[Opening Dataset content section]

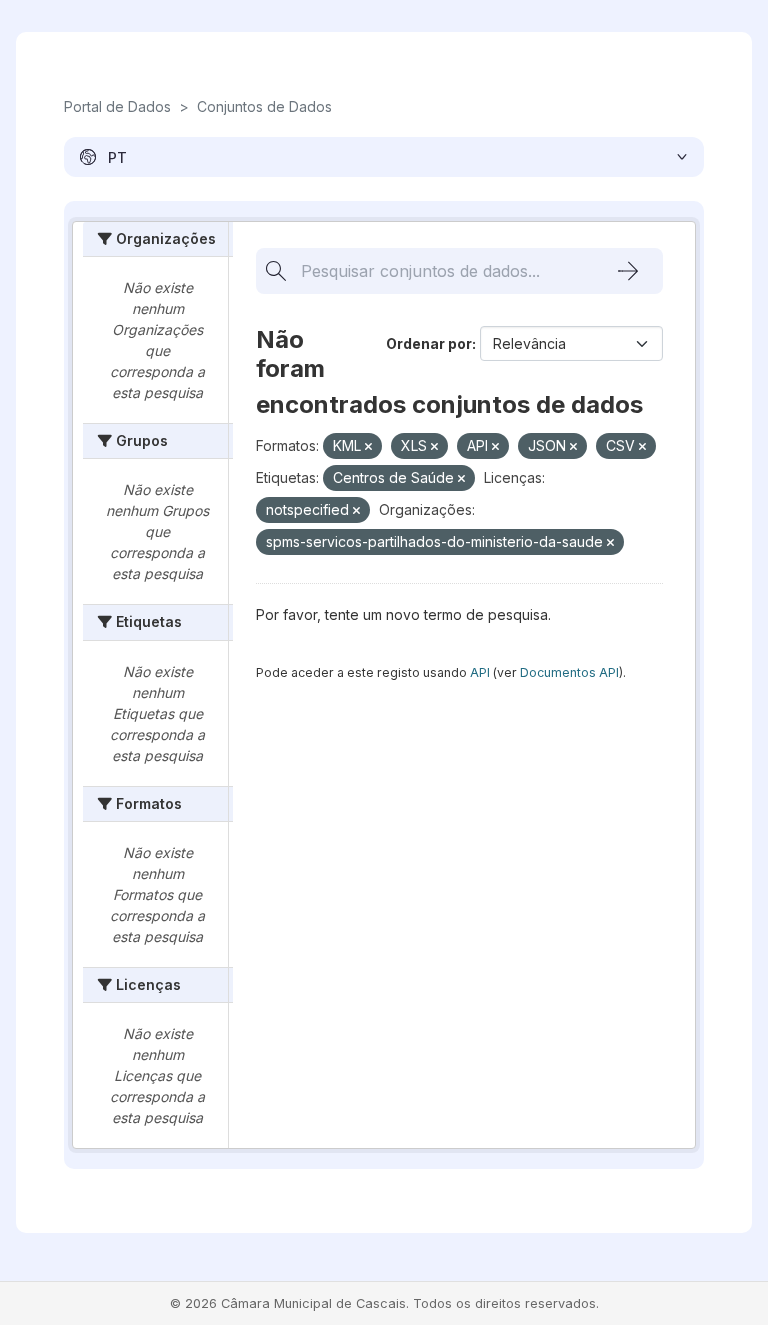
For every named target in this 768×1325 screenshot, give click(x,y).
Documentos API (569, 672)
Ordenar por (429, 343)
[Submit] (628, 271)
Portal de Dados (117, 106)
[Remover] (368, 447)
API (480, 672)
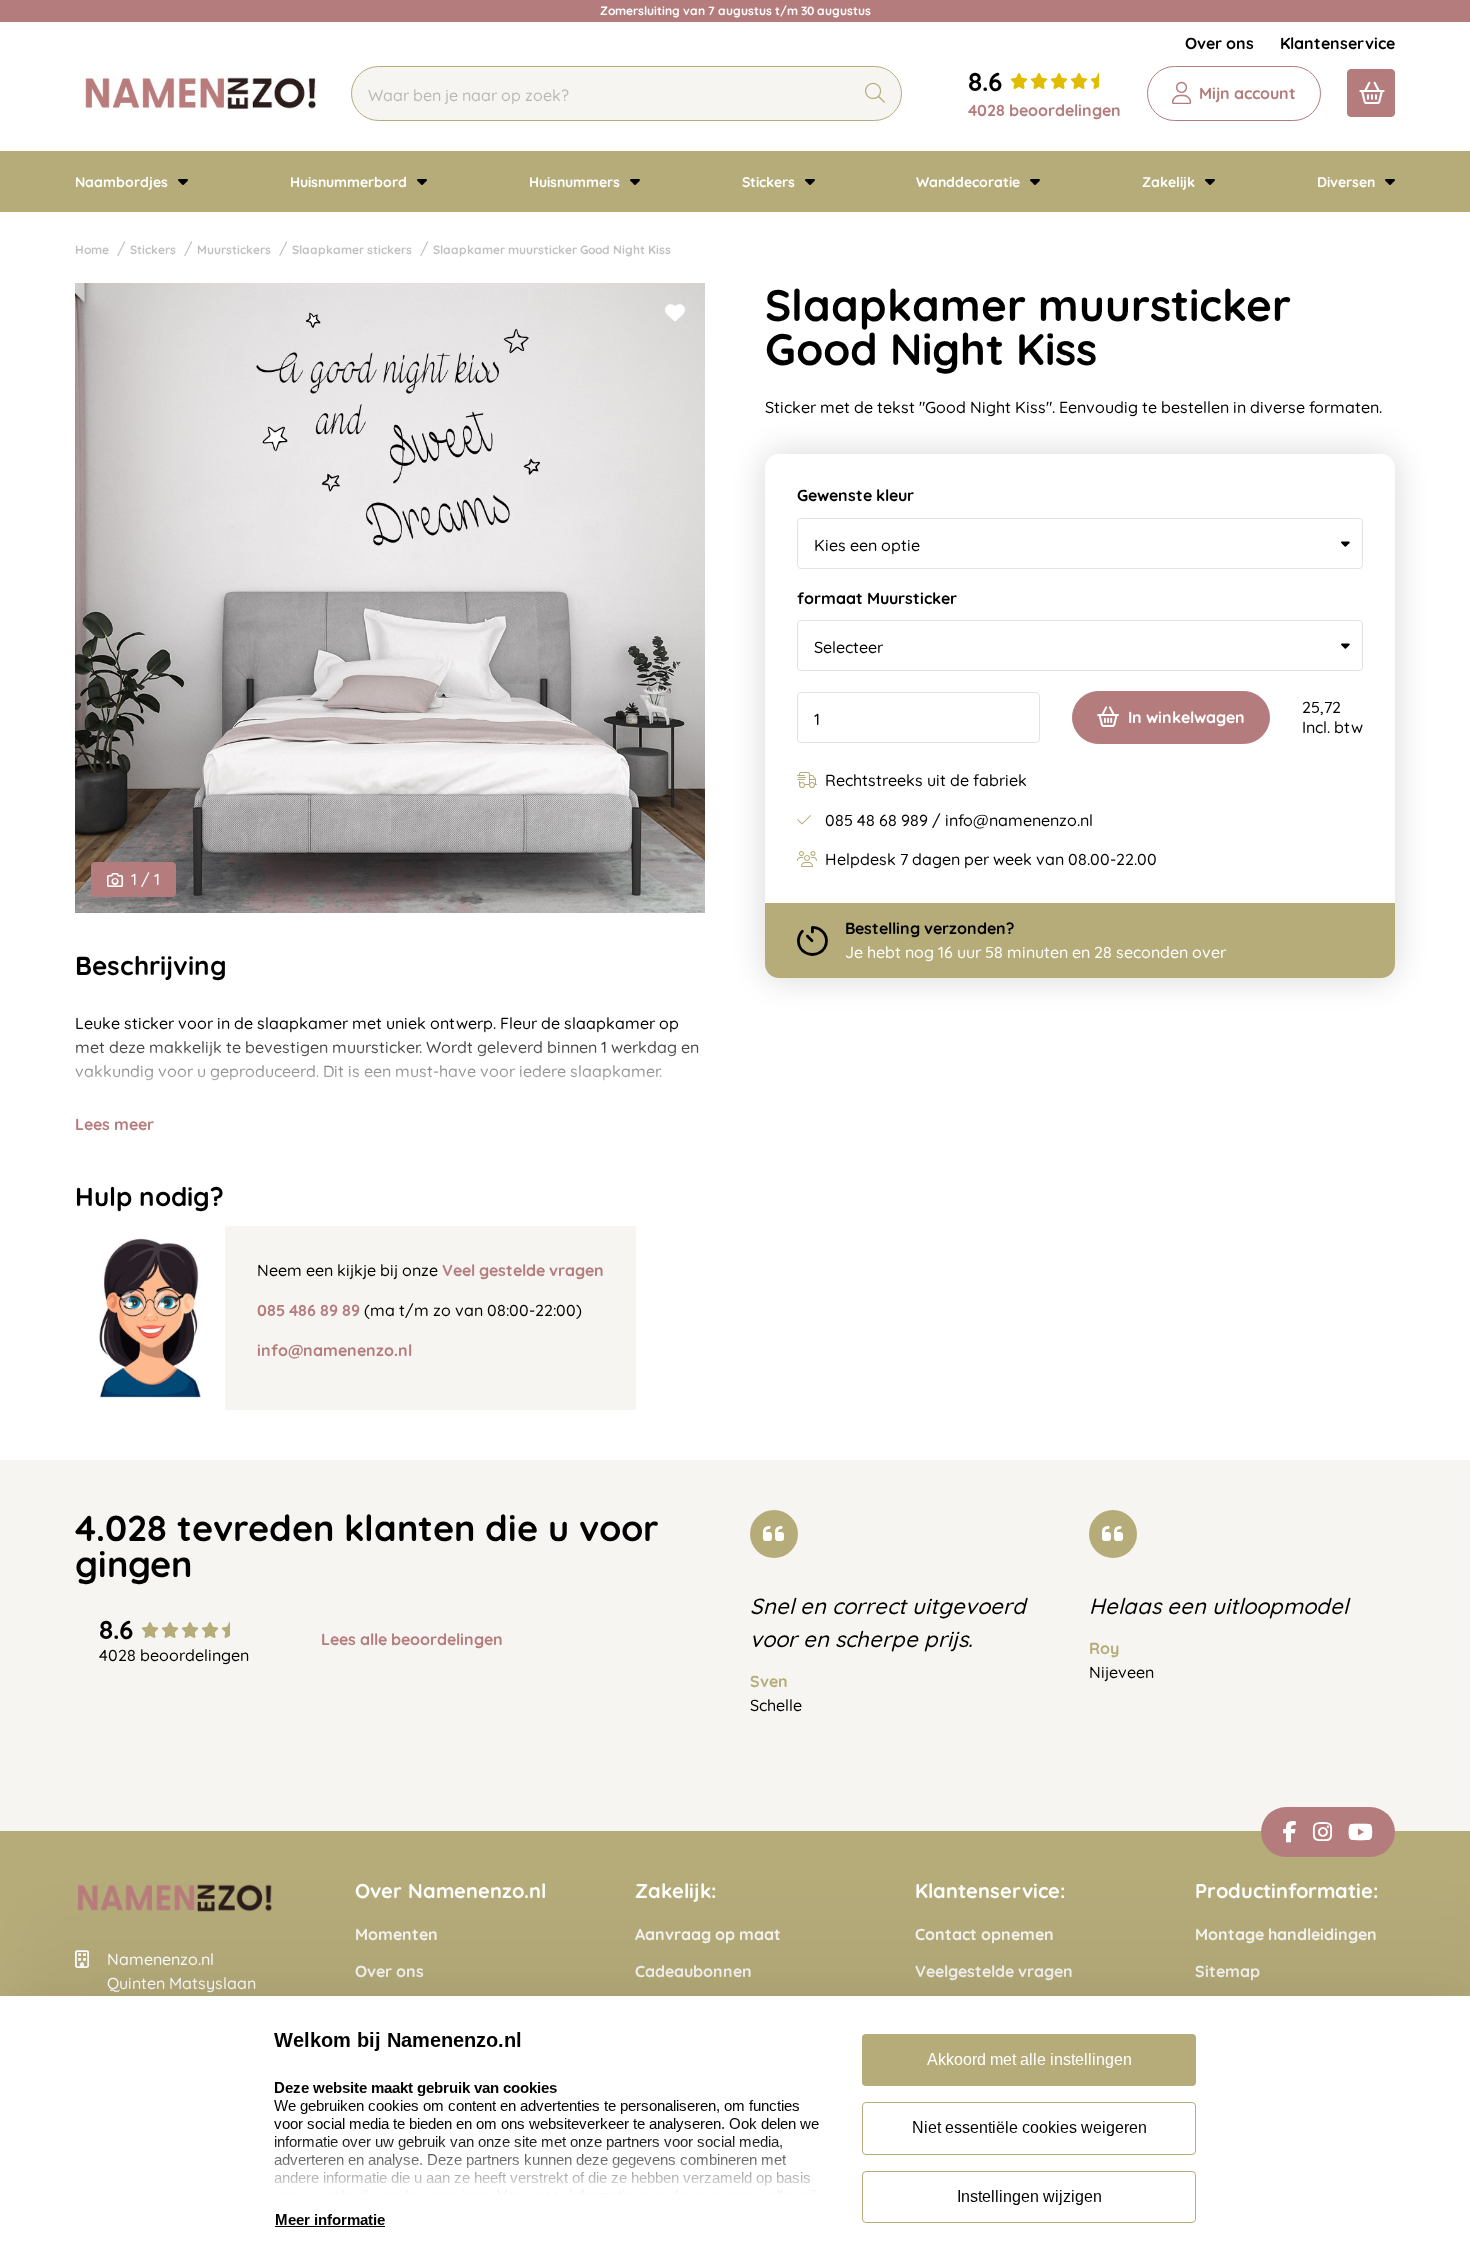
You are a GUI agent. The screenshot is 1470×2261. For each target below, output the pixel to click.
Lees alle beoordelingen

[Closing Dataset content section]

Exercise objective:
From the records, copy every line that has the string "screenshot" in it.

Response:
For every named target in this 768×1325 screenshot, give click(x,y).
You are a GUI agent. The screenshot is 1470×2261. For each target below, output the pixel to click.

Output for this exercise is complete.